Better to make gradual long term changes to your diet. Follow simple rules such as getting protein into every meal. Protein controls your appetite long term whereas many carbs often ony fill you up short term. For example, have a bowl of sugary cereal for breakfast and you feel hungry an hour later. This however, is not an excuse for having lots of animal proteins which can contribute to an increase in your cholesterol and as most people realise is not be a healthy option

----------
  1. How to lose weight ? And how to find a long term solution? Fasting, living on lettuce leaves, diet pills or excluding entire food groups won't cut it in the long run, because it's just too hard. And the slowed metabolism, bingeing, and self-recrimination that follow can make a weight problem even worse.
  2. What are your challenges? - Losing weight and changing your shape for good depends on making some serious (but not unpleasant!) lifestyle changes. Is this you?
  3. Eat a nutritious diet - First and foremost, the daily food plan should provide all the nutrients the body needs to thrive, including plenty of protein, at least five servings of fruits and vegetables, 25-30 grams of fibre and 6-8 glasses of water.
  4. Healthy Breakfast? A perception that cereals and toast for breakfast is a healthy option? "Favourite cereals have more sugar than doughnuts" Do you have a carb based breakfast or skip breakfast?
  5. Spread Our Daily Food Intake- Eating 3 meals and 1-3 snacks(depending on height/weight/how active/resting metabolic rate) each day is key, as skipping meals or waiting too long before eating can slow the metabolism, lower blood sugar levels, and increase the risk of bingeing on unhealthy foods.
  6. Each Meal Contains Protein- Eating protein with every meal or snack helps slow the rise and fall of blood sugar and reduce hunger cravings. Soy protein is an excellent choice because it's a high-quality protein that's low in fat and calories. It also has a low glycemic index, which means it won't trigger a sharp increase and decrease of blood sugar. Recent studies have also shown that soy protein helps reduce hunger and extend the period of feeling “full.” And, the FDA states that 25 grams of soy protein per day, with a diet low in saturated fat and cholesterol, may reduce the risk of heart disease.

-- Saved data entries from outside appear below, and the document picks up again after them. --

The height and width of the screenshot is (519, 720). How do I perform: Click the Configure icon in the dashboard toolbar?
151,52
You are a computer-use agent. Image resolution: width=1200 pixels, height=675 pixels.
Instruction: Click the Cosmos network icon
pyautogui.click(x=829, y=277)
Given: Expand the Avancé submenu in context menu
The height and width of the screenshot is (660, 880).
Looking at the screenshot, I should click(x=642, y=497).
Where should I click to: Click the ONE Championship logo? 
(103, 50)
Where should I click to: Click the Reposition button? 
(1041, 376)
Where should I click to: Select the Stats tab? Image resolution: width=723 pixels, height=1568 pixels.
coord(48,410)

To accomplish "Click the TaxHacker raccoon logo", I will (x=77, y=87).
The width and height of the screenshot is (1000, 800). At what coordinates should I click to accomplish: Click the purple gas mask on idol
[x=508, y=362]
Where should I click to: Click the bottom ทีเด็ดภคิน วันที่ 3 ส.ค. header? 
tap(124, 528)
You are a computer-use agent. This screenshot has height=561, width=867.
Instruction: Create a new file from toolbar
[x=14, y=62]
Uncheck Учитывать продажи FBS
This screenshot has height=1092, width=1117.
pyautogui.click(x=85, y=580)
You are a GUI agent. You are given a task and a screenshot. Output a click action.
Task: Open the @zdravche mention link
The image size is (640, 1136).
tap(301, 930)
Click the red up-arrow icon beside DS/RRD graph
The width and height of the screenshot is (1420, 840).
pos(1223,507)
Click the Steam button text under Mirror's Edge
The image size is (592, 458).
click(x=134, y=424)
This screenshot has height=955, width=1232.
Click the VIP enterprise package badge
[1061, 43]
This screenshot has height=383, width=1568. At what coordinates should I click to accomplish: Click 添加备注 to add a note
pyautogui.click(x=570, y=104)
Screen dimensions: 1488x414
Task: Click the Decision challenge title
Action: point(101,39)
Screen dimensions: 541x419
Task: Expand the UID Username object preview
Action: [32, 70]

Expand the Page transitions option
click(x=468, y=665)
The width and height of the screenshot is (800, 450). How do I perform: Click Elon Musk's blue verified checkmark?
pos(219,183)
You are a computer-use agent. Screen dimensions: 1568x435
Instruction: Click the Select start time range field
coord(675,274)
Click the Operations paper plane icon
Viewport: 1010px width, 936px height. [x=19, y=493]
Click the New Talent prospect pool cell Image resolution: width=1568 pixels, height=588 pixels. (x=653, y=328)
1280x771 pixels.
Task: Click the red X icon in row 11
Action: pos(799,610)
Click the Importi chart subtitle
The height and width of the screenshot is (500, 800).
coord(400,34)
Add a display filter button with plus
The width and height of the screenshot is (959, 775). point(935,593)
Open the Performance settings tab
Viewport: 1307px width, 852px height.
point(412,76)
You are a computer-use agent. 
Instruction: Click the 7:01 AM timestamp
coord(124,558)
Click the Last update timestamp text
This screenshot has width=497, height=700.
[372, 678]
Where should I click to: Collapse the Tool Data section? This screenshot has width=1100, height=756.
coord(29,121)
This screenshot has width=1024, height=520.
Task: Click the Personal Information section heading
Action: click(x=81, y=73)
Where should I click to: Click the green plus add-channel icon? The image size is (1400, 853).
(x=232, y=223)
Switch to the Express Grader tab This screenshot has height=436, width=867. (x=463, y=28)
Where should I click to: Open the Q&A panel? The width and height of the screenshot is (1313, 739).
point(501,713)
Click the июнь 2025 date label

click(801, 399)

BBC Programme about the science of losing weight - practical demonstrations on the value of getting protein into every meal
  7. Get a Balance of Snacks between Fruit, Protein and Vegetables  - Examples of protein snacks include a boiled egg, plain yogurt, soy nuts, protein bars. Examples of vegetable snacks include cherry tomatoes and  baby carrots, celery, peppers with hummus. And for fruit, see some top choices here. Avoid / limit the carb based snacks such cereal bars, rice cakes, biscuits, crisps etc. "My diet had been almost all carbs I had no nutrition going into my body"
  8. Eat more soy and soy isoflavones - To receive the full benefits of soy isoflavones, a health expert panel advocates 160 mg a day, which is approximately the amount contained in 6 glasses of soy milk or 6 servings of tofu. But that's a lot to swallow, and may add an extra 24 grams of fat to the diet! Taking isoflavone pills may sound like a good idea, but they don't work as well as natural isoflavones combined with soy protein and may interfere with mineral absorption.
  9. Trim the fat - Since fat is the most concentrated source of calories, eating too many fatty foods is a fast-track to weight gain. Easy ways to cut back on fat include using non-fat dairy products, fat-free salad dressing and margarine and lean meats whenever possible. Poultry, meats and fish should be skinned and trimmed of all visible fat before cooking. And of course fried foods, cream sauces, butter, gravy, full-fat cheese or dairy products and rich desserts should be cut back or eaten only occasionally.
  10. Practice enjoyable eating - Those who feel deprived won't stay with an eating plan for long, and completely cutting out favourite foods can backfire. A more flexible approach is needed. Most foods can be eaten sparingly and less often, or enjoyed in  healthier versions. The overall goal is to eat foods that play a dual role: good for the taste buds and good for the body.
  11. Watch portion size - Just adding an extra 1/2 cup of cereal, tablespoon of butter, extra ounce of meat and slice of bread to the daily diet can add up to about 320 extra calories. If done consistently, this could produce another pound of fat every 11 days! Using measuring cups and spoons and a small scale can help keep portions under control. Eat your evening meal off a smaller plate 10" plate v 12" plate.
  12. Exercise - No shape-up plan is complete without a good exercise component. Exercise helps boost the metabolism, tone the body and speed weight loss. It's also an effective anxiety buster, relieving muscle tension, burning up stress hormones and stimulating the release of endorphins. A brisk walk for 45 minutes a day can add up to another pound lost every 17 days.
  13. Drink plenty of water - The body needs at least eight 8-ounce glasses a day to wash away toxins, replenish lost fluids, prevent constipation, and reduce water retention or bloating. For best results, water should be sipped a little at a time throughout the day.
  14. Come prepared - One of the biggest reasons for diet crash-and-burn is the failure to plan for the unexpected. Keeping healthy snacks on hand, like a protein bar can keep blood sugar even and energy high, helping to stave off hunger and to avoid snacking on high calorie foods and late-night binges.
  15. Drinking a mini  protein shake or protein soup before a potentially diet-busting dinner, party or holiday celebration may save hundreds of calories. Protein helps to switch off hunger signals in our brain quickly. Having protein before other foods can help blunt your appetite! A little advance planning may make all the difference between a failed diet and the successful loss of many unwanted pounds. New Convenient and Portable Sachets
  16. Facing a meal high in fat? Then take Fibrebond 30 mins beforehand and as it assist in the emulsification of fat for digestion.  It attracts the bad saturated fats. It deals with the fats we eat, not what is already on the body!

Tips : Soy & Weight Loss

As we grow older and exercise less, the task of staying fit and trim becomes even more difficult. And while a sensible diet combined with exercise is still the best answer, new research suggests that soy can play a major role in helping you achieve your weight loss goals faster.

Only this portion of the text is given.